Canola (Jeju: 계춘할망, RR: Gyechun Halmang, lit. "Grandmother Gye-choon") is a 2016 South Korean drama film co-written and directed by Chang, starring Youn Yuh-jung and Kim Go-eun. It was released theatrically on May 19, 2016.

== Plot ==
Haenyeo Gye-chun miraculously reunites with her granddaughter Hye-ji, who had been lost for 12 years. They begin living together again in Gye-chun's house in Jeju, trying to adapt to each other as they rebuild their bond.

But while Gye-chun is completely focused on her granddaughter from morning till night, grown-up Hye-ji remains a mystery, revealing little about herself. Suspicion begins to grow among the villagers about Hye-ji, who seems to be hiding something.
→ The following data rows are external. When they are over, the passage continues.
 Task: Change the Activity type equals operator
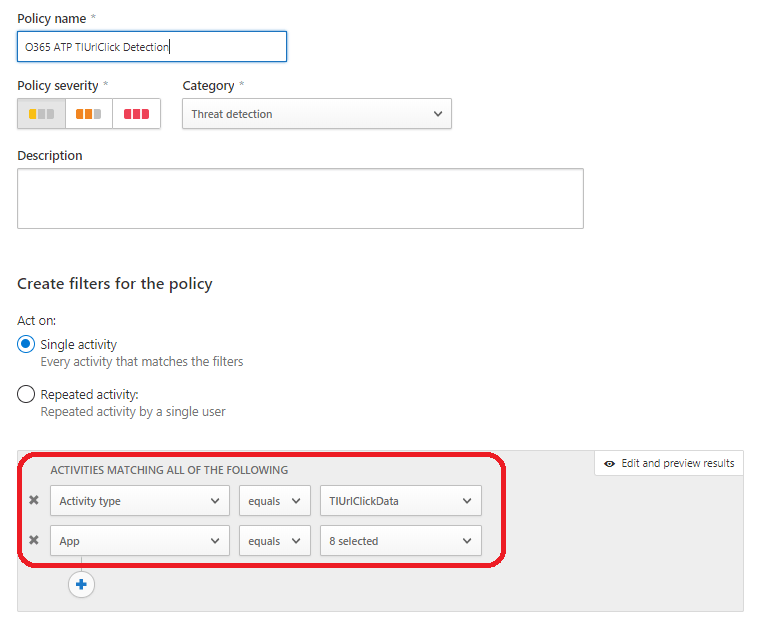tap(274, 501)
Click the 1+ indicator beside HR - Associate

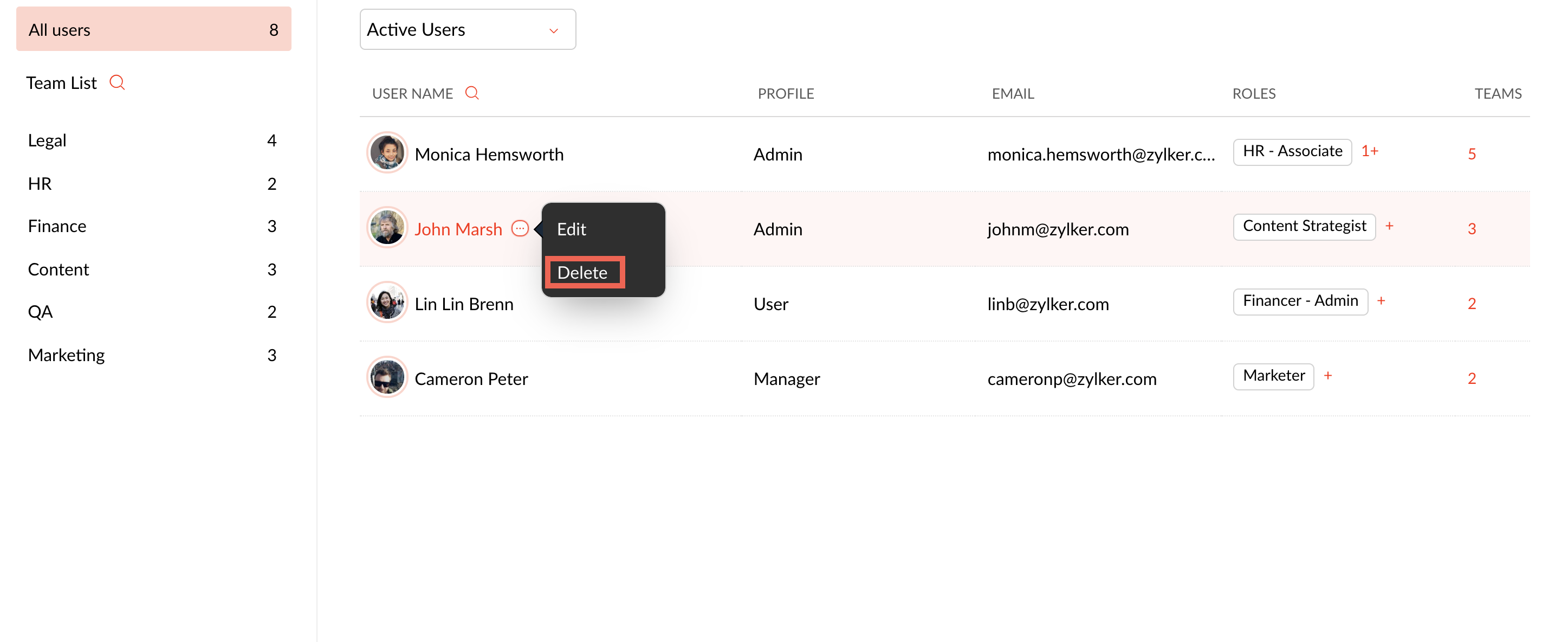1370,151
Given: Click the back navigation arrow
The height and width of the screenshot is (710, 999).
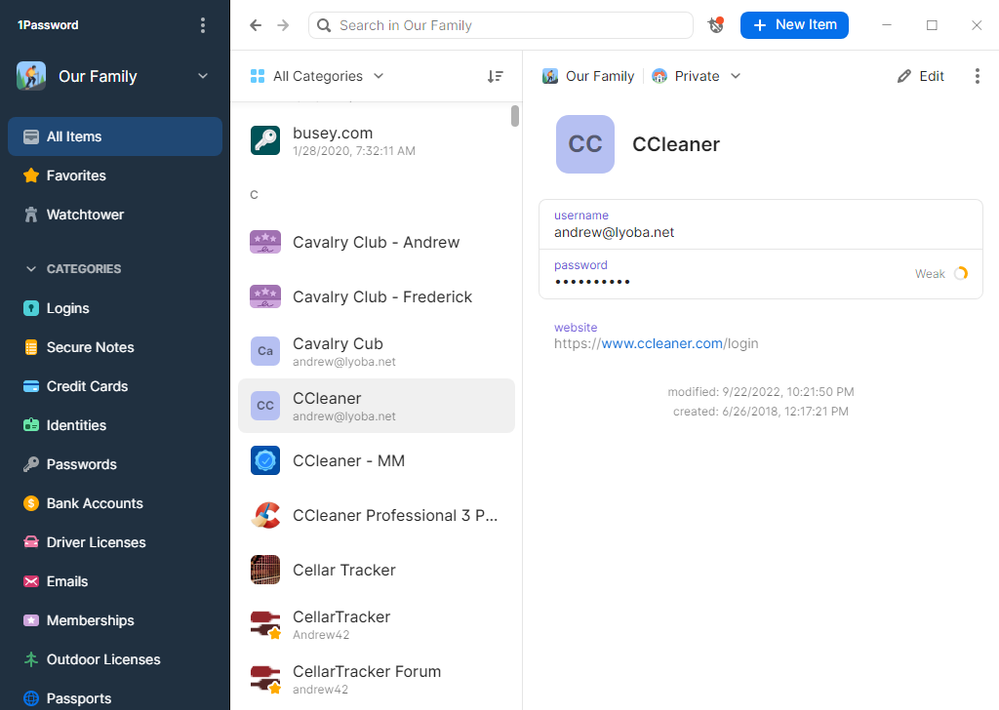Looking at the screenshot, I should tap(255, 25).
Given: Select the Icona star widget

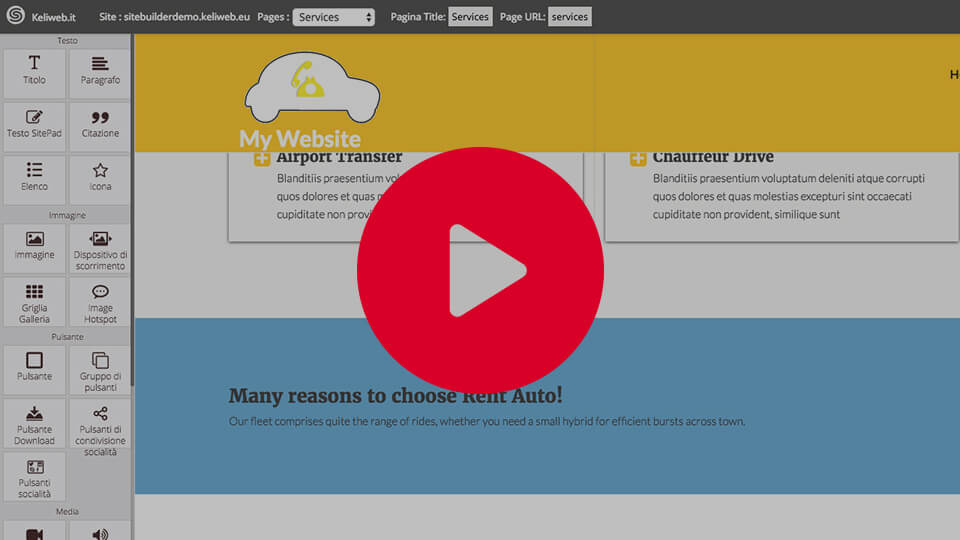Looking at the screenshot, I should [x=99, y=177].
Then one day, Hye-ji vanishes after traveling to Seoul for an art competition.

== Cast ==
- Youn Yuh-jung as Gye-choon
- Kim Go-eun as Hye-ji
  - Lee Seul-bi as young Hye-ji
- Kim Hee-won as Suk-ho
- Shin Eun-jung as Myeong-ok
- Yang Ik-june as Choong-seop
- Choi Min-ho as Han-yi
- Ryu Jun-yeol as Cheol-heon
- Park Min-ji as Min-hee
- Nam Tae-boo as Choong-hee
- Oh Hee-joon as Gye-choon's house member
- Jang Hyuk-jin as Real Estate Agent Byun
- Park Jung-chul as Attorney Seo
- Choi Moon-kyoung as green umbrella 1
- Kim Dae-myung as Fitness trainer

== Remake ==
The copyrights have been sold for an upcoming Chinese remake of the film.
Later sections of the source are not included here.